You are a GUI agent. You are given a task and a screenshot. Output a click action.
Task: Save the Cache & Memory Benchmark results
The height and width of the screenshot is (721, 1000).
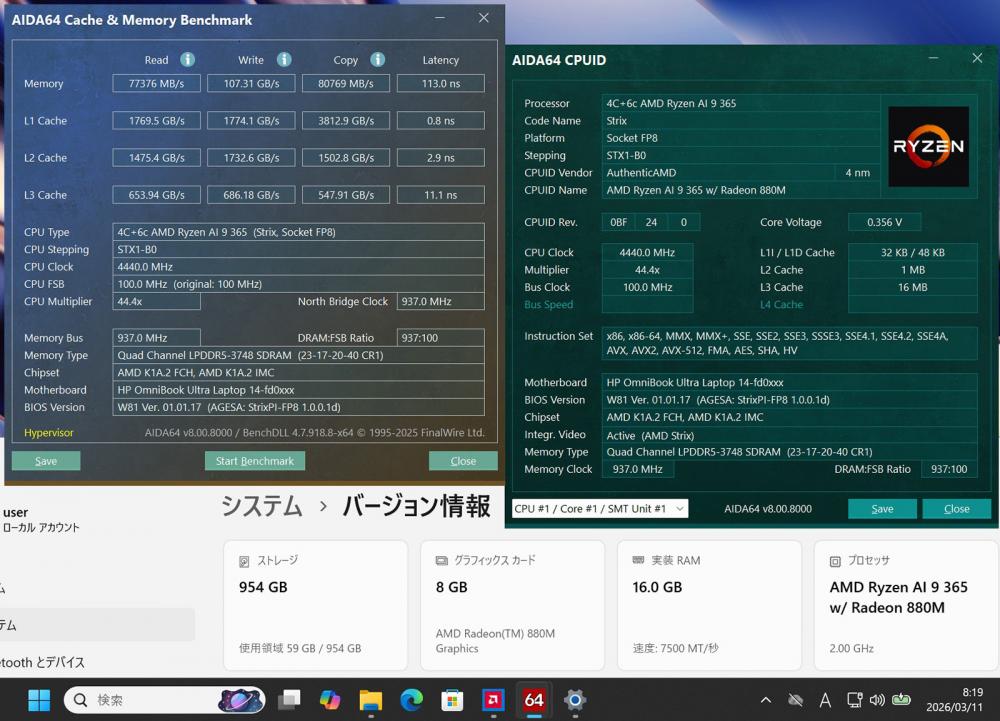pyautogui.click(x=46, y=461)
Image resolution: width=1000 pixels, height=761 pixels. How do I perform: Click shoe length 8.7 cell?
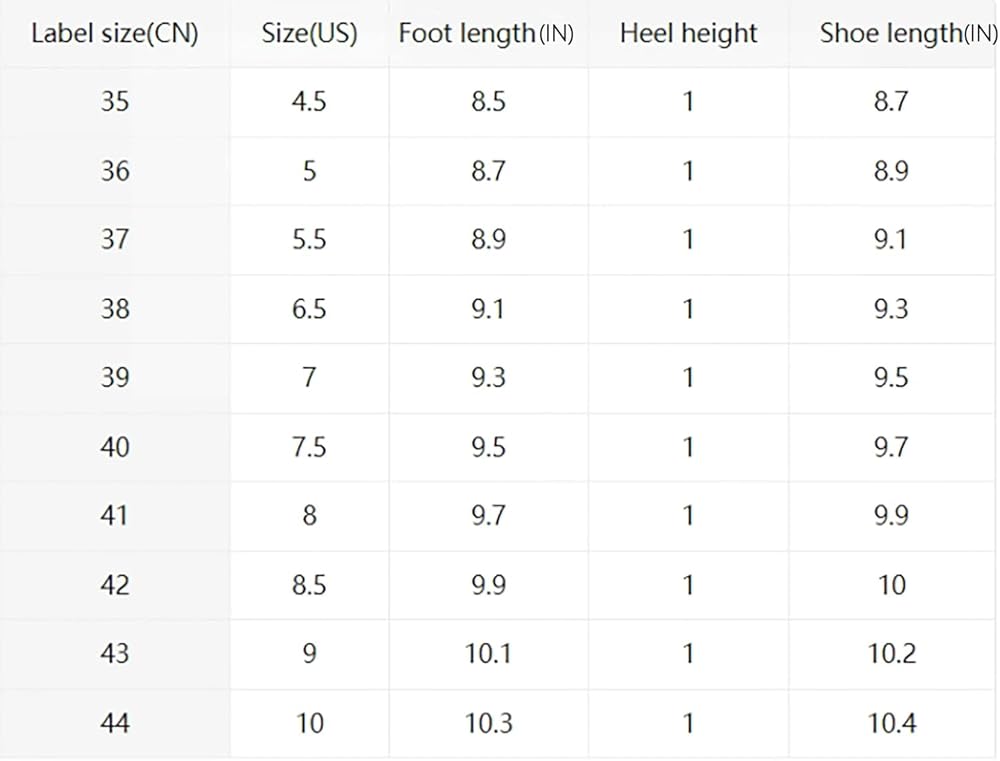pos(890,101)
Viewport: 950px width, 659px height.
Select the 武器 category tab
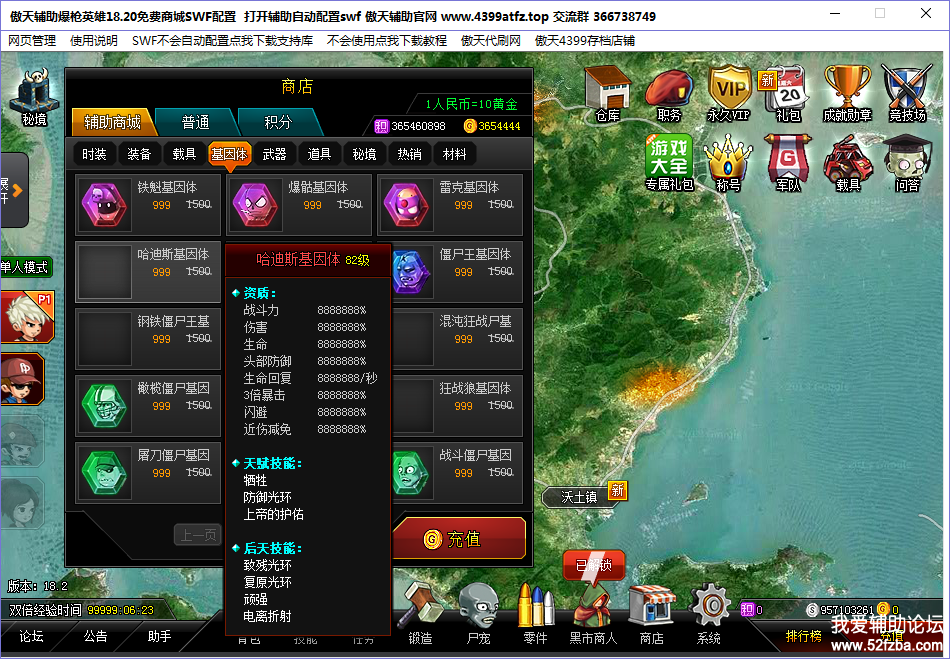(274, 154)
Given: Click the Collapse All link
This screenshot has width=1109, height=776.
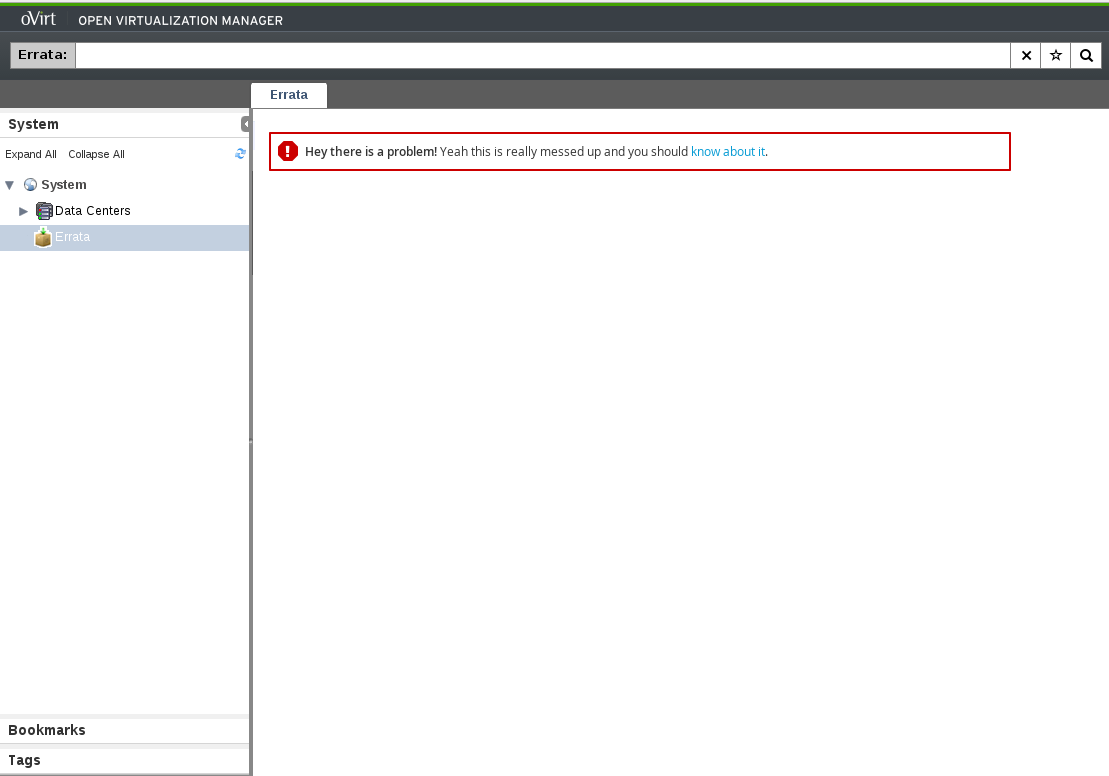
######
Request:
Please reproduce the listing from its first line through the line containing "pyautogui.click(x=46, y=461)", changing "Benchmark" to "Test" and keeping everything else the same. Leave the pictures out.

Answer in full:
You are a GUI agent. You are given a task and a screenshot. Output a click action.
Task: Save the Cache & Memory Test results
The height and width of the screenshot is (721, 1000).
pyautogui.click(x=46, y=461)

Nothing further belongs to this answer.